___ Supplied text

MHH researchers are searching for biomarkers for the diagnosis and prediction of severe kidney inflammation in the stopBKV project and are developing T-cell therapy for weakened immune systems.
BK viruses (green) can attack the kidneys and destroy the organ after transplantation. Copyright: pixabay, Karin Kaiser/MHH
When the kidneys fail, transplantation is the preferred treatment. Compared to dialysis, it offers seriously ill patients a higher chance of survival and a better quality of life. However, less than a third of people with end-stage kidney disease have a functioning donor organ available. This is partly due to the limited lifespan of transplants, for example due to acute or chronic rejection reactions. These can be kept in check with the help of drugs that suppress the immune system. However, immunosuppressants have harmful side effects, for example on the kidneys, and also increase susceptibility to infection. Because the entire immune system is weakened, pathogens from past infections that have been dormant in the body for a long time can be reactivated.

______

## Actions to take
1. According to the kidney transplant text, why can pathogens that have long been dormant in the body become active again? Answer in one to three sentences.
2. Decide whether each statement agrees with the kidney transplant text, and support each yes or no with the deciding words quoted from the text. (a) Immunosuppressants can have harmful effects on the kidneys. (b) More than half of people with end-stage kidney disease have a functioning donor organ available. (c) Rejection reactions can be controlled with drugs that suppress the immune system.
3. Write a continuation of the kidney transplant and BK virus text, starting after its last sentence.
The records aren't needed for any of this.

___ Records shown

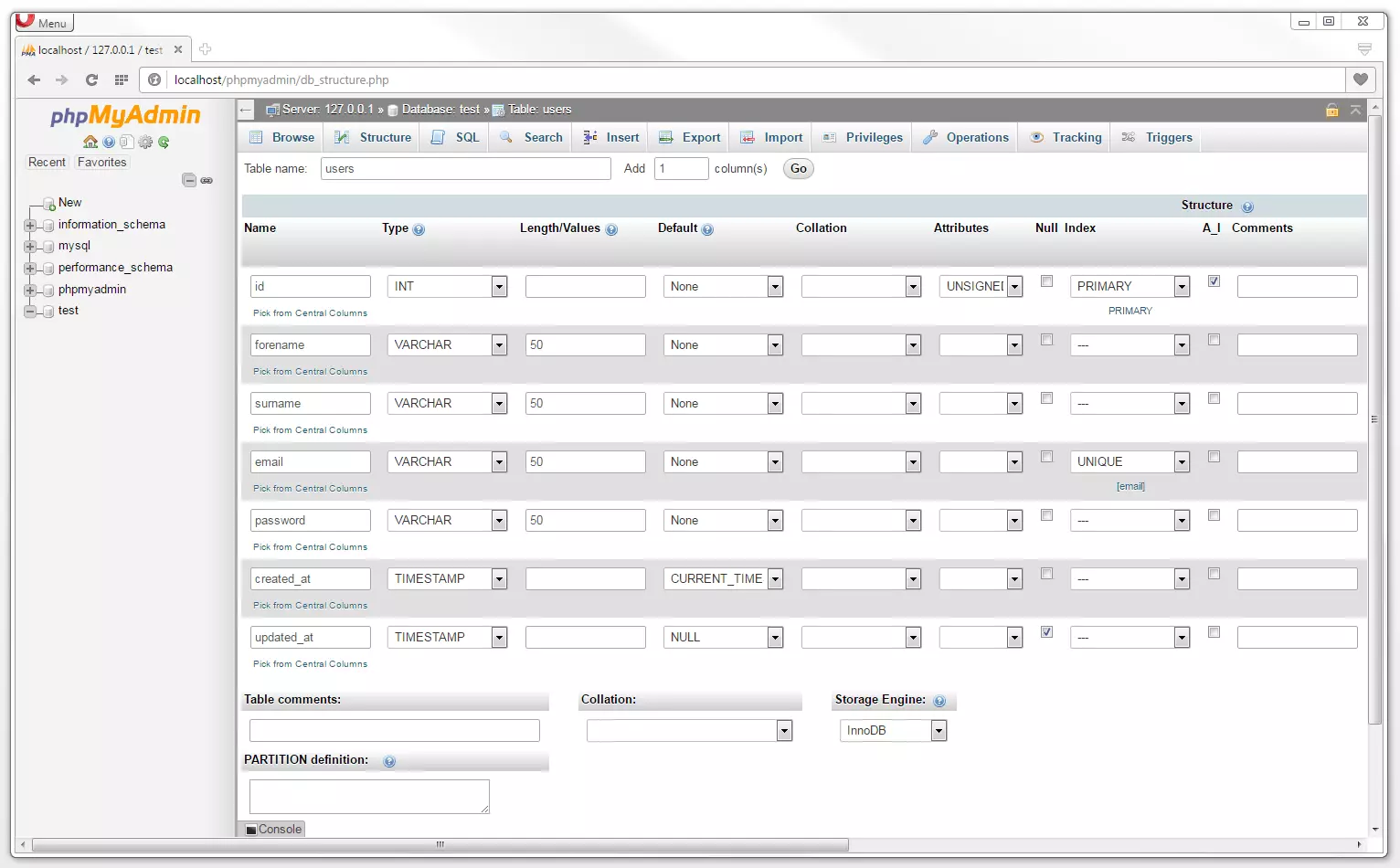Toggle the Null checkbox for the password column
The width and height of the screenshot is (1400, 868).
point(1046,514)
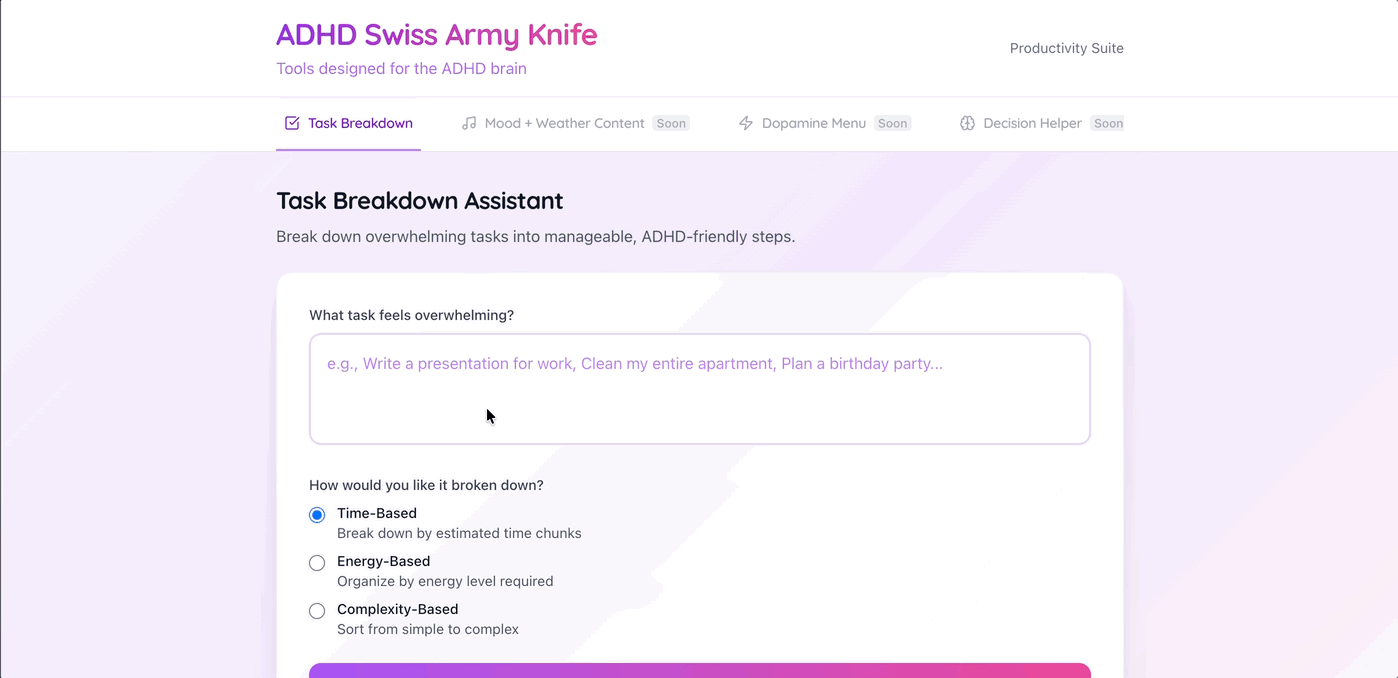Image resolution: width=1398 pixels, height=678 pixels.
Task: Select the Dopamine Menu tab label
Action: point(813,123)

______

## List of answers
1. Immunosuppressants weaken the entire immune system. Because of this, pathogens from past infections that have been dormant in the body for a long time can be reactivated.

2.
(a) Yes: "immunosuppressants have harmful side effects, for example on the kidneys"
(b) No: "less than a third of people with end-stage kidney disease have a functioning donor organ available"
(c) Yes: "These can be kept in check with the help of drugs that suppress the immune system."

3.
These include the BK virus (BKV), which most people carry and which can lead to inflammation of the kidneys. BKV nephropathy affects up to ten percent of kidney transplants and can damage the organ so severely that it no longer functions. There are currently no effective biomarkers to determine and monitor the risk of kidney inflammation. Treatments mainly focus on adjusting immunosuppression – a balancing act between the threat of transplant rejection and destruction of the transplant by the BKV infection. A research team at Hanover Medical School (MHH) now wants to develop prediction models for the individual risk of BKV nephropathy, find biomarkers for better diagnosis and monitoring of the infection, and combat the virus directly with new cellular therapies. The "stopBKV" project is being funded with around one million euros over four years as part of the programme to expand personalised medicine by the Lower Saxony Ministry of Science and Culture and the Volkswagen Foundation.
Measuring biomarkers in urine
The research team is using molecular techniques in combination with the latest approaches in bioinformatics and data science. The basis for this is the MHH's unique kidney registry, which provides clinical data, kidney tissue, blood and urine samples from more than 1,800 patients who have received a kidney transplant at the MHH. "Because almost all transplant recipients have the BK virus in their bodies, but only some of them develop a severe kidney infection, we are first looking for biomarkers for the different disease progression," says Professor Wilfried Gwinner, who established the registry at the Department of Nephrology and Hypertension. In a second step, the researchers will search for tissue biomarkers that specifically identify transplant damage caused by BK viruses and distinguish it from other causes of damage, such as a rejection reaction ( ). "We are focusing on biomarkers that we can easily measure in urine," explains Professor Christian Hinze. With the help of spatial transcriptomics, which combines single-cell RNA sequencing with bioinformatic tissue reconstruction, it is possible to determine, like in a puzzle, where in the kidney the measured damage occurs. "This saves patients from undergoing stressful tissue sampling, which in some cases cannot even reliably detect BK virus infection," says the senior physician.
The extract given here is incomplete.